Moreover, a significant proportion of severely ill COVID-19 patients had evidence of major bleeding that can be attributed to sepsis induced coagulopathy and anticoagulation regimen guided by SCTs. Considering the complex interplay between prothrombotic and anti-haemostatic pathways, their influence on outcome in terms of thrombosis or bleeding cannot be measured on SCTs.26 27

HLE was noted in 59% of those who presented with clinical bleeding. The GCTs showed HLE in 60% of patients and 13 (81%) deaths occurred in this subgroup. (table 3) Using ROC analysis, we found inflammatory markers like CRP, ferritin, LDH and Sonoclot parameters predicted outcomes.

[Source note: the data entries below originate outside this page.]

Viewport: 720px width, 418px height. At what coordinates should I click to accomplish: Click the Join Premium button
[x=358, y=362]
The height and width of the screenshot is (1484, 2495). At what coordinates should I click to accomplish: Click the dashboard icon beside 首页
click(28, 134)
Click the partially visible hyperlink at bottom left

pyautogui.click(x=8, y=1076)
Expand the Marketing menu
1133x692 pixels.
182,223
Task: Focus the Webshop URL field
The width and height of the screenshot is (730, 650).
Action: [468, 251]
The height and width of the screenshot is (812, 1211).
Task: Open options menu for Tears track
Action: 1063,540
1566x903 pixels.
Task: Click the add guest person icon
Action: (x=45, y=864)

Previous data on the prognostic role of troponin elevation due to macrothrombosis in the coronary circulation are based on the same coagulation dysregulation mechanism representing a mirror of myocardial injury which could definitely lead to worse outcomes, especially in patients with CAD.28 29 Increased d1gbACT, decreased PA, decreased CR significantly predicted mortality with sensitivity and specificity better than the inflammatory markers.

A few limitations of our study merit mention. Our centre is a tertiary care university hospital with many critically ill patients being referred for intensive care. Therefore, patients who had received treatment elsewhere (>7 days after diagnosis) and those who were already on mechanical ventilation were not included in our study as the baseline native test may not be representative of the early coagulation abnormalities in COVID-19. Our study sample is small, but it was calculated as a proof-of-concept study regarding pro-and anticoagulant mechanisms in COVID-19 and is not powered to assess the efficacy of anticoagulation. At the time of study initiation, we had no data regarding the use of POC GCT in COVID-19. In patients who received blood component therapy between the two time points, the results of some coagulation tests may have been affected. We did not estimate thrombin generation in this protocol, which should be evaluated in future research. Lastly, as our study was restricted to COVID-19-ICU patients, we did not have a control cohort of asymptomatic COVID-19 and non-COVID patients.

In our study, patients with COVID-19 requiring high flow oxygen support and invasive ventilation had worse global coagulation parameters as compared with those with uncomplicated disease. The presence of endogenous heparinoids was associated with secondary sepsis, bleeding and increased mortality. As described previously, coagulation failure and cytokine storm portend a poor prognosis in COVID-19.15 30

The potential therapeutic implications of testing global coagulation in COVID-19 include the appropriate use of blood products prior to invasive procedures and appropriate dosing of anticoagulation.

Conclusion

Our results demonstrate a spectrum of coagulation derangement in COVID-19 with a procoagulant phenotype with a good prognosis at one end and a hypocoagulable phenotype in patients who required invasive ventilation, with high mortality, at the other end. The presence of a hypercoagulable profile in patients with COVID-19 indicates those who will benefit from early therapeutic anticoagulation. POC algorithms are better suited to determine the need and dose strategy (prophylactic vs therapeutic), but these tests remain complementary to SCT-based treatment decisions in primary practice. Further work is also needed in the field of thrombin generation potential and anticoagulation protocol validation.